◆ WRITTEN EXERCISE A ◆
In the review, rewrite the passage between "Now, when you" and "different venting mechanism.", inclusive, swapping "inertia" for "reluctance".
◆ WRITTEN EXERCISE B ◆
According to the review, why is reality sometimes so difficult to accept?
◆ WRITTEN EXERCISE C ◆
Pick up the review where it ends and keep writing it.

◆ TEXT SEGMENT ◆
┄┄┄┄┄┄

I felt the pain of getting left behind; I felt the pain of being called ‘imperfect’. Sometimes, reality is so difficult to accept –not because it is so terrible, but because all this while you have tried so hard to stop it from happening and yet it has happened. All your efforts to avoid the inevitable have gone in vain; and this feeling hurts more than the loss itself. And then comes the family – telling you whatever happen, happens for the good; and that there are more doors to open if only we allow them. It’s not that we do not know this, or we do not want more doors to open; but we weep over the futility of all that had went behind that closed door and we feel so worked up and confused that we are not sure if we really have the zeal and jest left to open any other door. We are angry, we refuse kind words, and we refuse the possibility of relief approaching us. But then life resumes; and then in one of the mornings, we wake up with more hunger than anger. The call of life makes us walk over our misery and in that instance of mindfulness; we do not mind consuming the memoirs of our painful pasts to prepare ourselves for the breaths ahead.  Things that were making us to sob lose importance; and happiness or no-happiness becomes kinda similar thing and we decide to ‘accept’ it. Yes! Those few minutes between Rani’s closing the door and opening it made me think so much! That’s why, I said, nobody else captured my attention like this. 

In fact, the way she and her family prepare themselves for her decision to go to Paris is also so natural. One could feel all the emotions that were going behind that decision – the rage to run away into oblivion; the madness to get back your happiness; the desire to prove that I am not the one to lose; and the wish that something crazy might help in extracting some sense out of this insanity. My heart goes out for her poor mother, her helplessness in seeing her daughter suffer, when she comes to bid Rani off at the airport. And I could totally understand Rani’s bewilderment, as she looks around just before the plain is to leave. The way she realizes that she has taken a step that could not be reversed and she has no other option but to face things that will follow. Her blank face and absent mindedness show how lost she is; after all sometimes, the least you want to do is keeping any connection with the world outside. 

Now, when you are connected with a character so much, you cannot help rejoicing for no reason, every time she smiles. The moment when Lisa Hayden enters the movie, I felt a strange sense of security, something similar to what I felt during Akshay Kumar’s presence in Oh My God! You know someone has come to take you out of this mess; someone who knows what should be done. At times, just a little bit of external force is enough to beat our inertia and make us move out. Once that is done, the other steps appear easier. So, Lisa Hayden is that external force into Rani’s life, which she smoothly let intrude. Sometimes, non-resistance and acceptability solve most problems. Sometimes, what we all need is a different perspective and a different venting mechanism.

┄┄┄┄┄┄

◆ COLLECTED DATA ◆
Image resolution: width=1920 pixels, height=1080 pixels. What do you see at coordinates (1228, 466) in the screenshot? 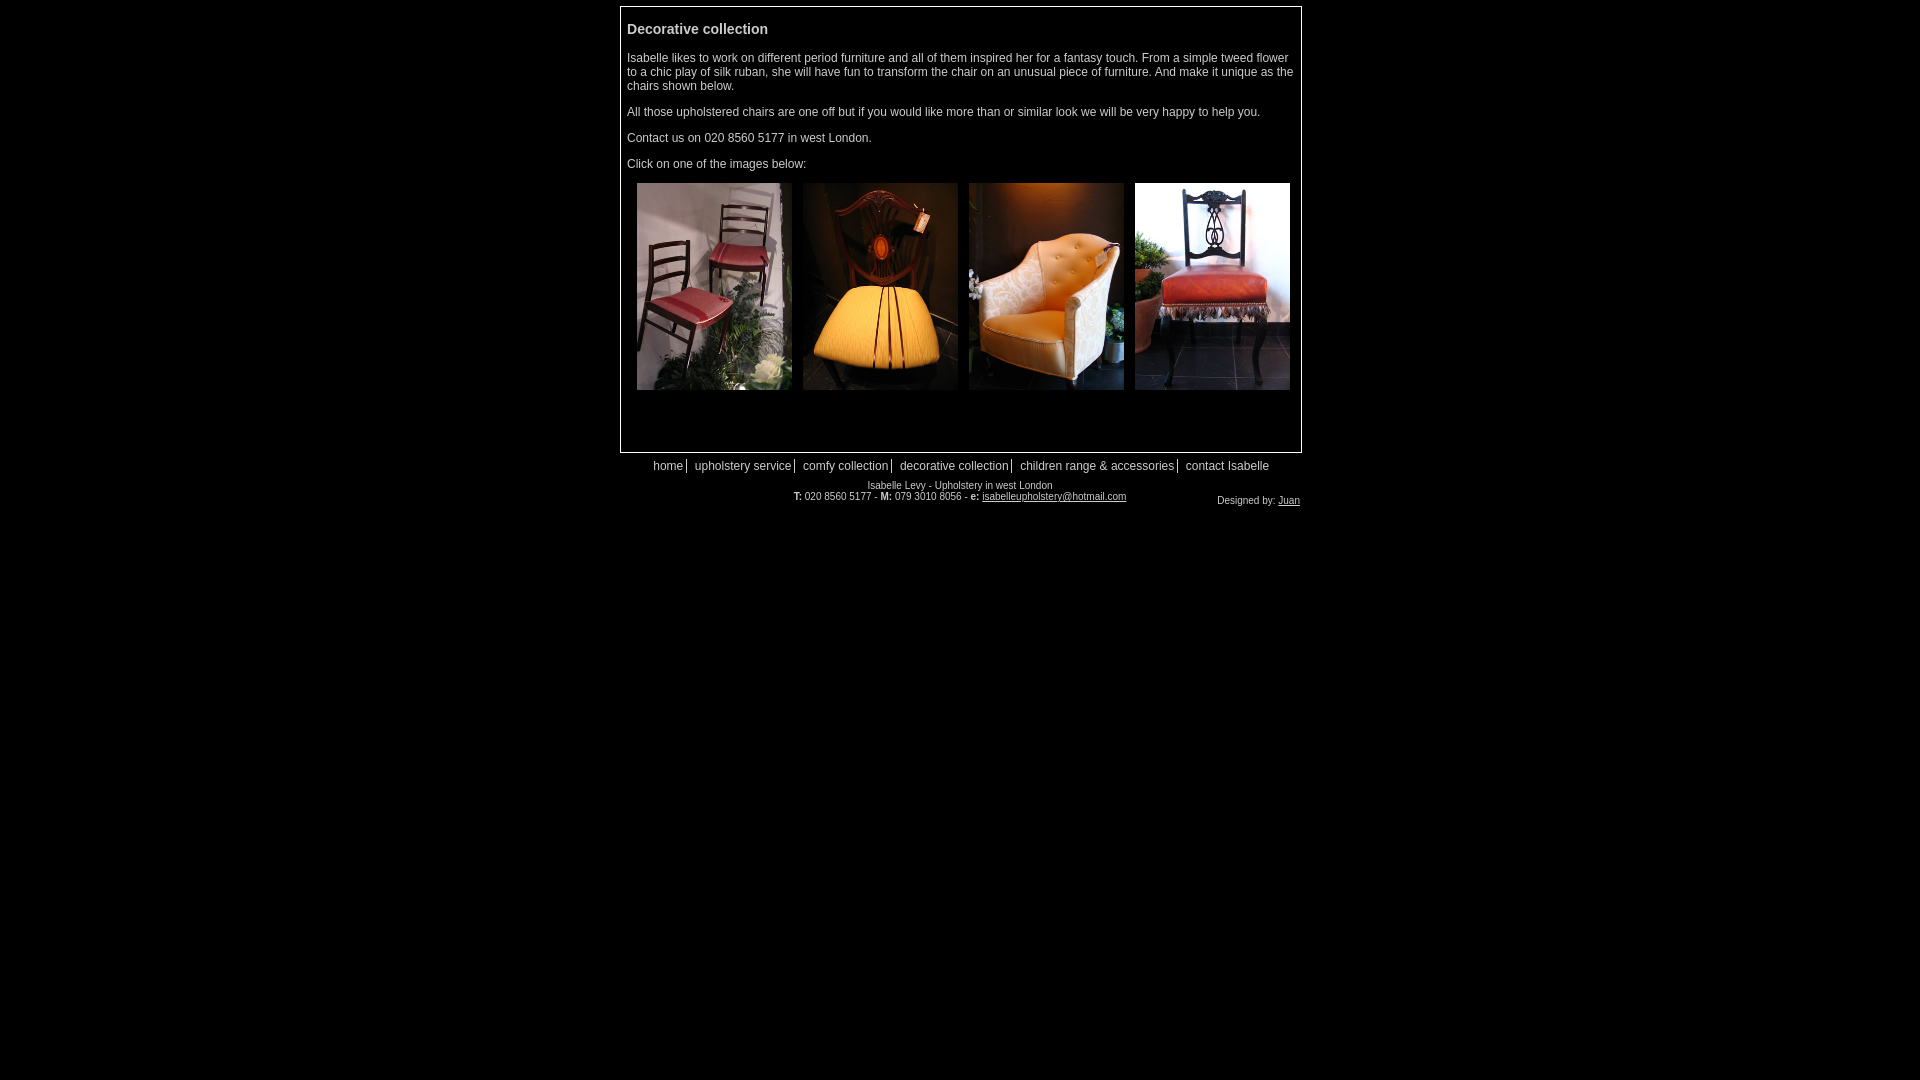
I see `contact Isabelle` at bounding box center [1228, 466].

┄┄┄┄┄┄

◆ EXPECTED ANSWER A ◆
Now, when you are connected with a character so much, you cannot help rejoicing for no reason, every time she smiles. The moment when Lisa Hayden enters the movie, I felt a strange sense of security, something similar to what I felt during Akshay Kumar’s presence in Oh My God! You know someone has come to take you out of this mess; someone who knows what should be done. At times, just a little bit of external force is enough to beat our reluctance and make us move out. Once that is done, the other steps appear easier. So, Lisa Hayden is that external force into Rani’s life, which she smoothly let intrude. Sometimes, non-resistance and acceptability solve most problems. Sometimes, what we all need is a different perspective and a different venting mechanism.

◆ EXPECTED ANSWER B ◆
It isn't because reality is so terrible. It's because you have tried so hard to keep it from happening, and it happens anyway. The feeling that all your efforts were wasted hurts more than the loss itself.

◆ EXPECTED ANSWER C ◆
Though the movie was hilarious up till now, despite all that sorry state of bride-to-be; but from this point, it becomes a total laughing riot. The drunk Rani elaborates on how her fiancé wooed her; how her friends rightly said that he looks like a conductor, yet she accepted his love; how on the names of superiority, intelligence, and perfection her fiancé actually manipulated, ridiculed, and suppressed her true self. What kind of love is this, which could not accept the flaws of its loved one; what kind of love cannot relish the innocent flaws of its lover; what kind of love makes its lover feel unwanted, inferior, and lesser? The love that does not love; and the love that does not last long, even in the heart of the unloved!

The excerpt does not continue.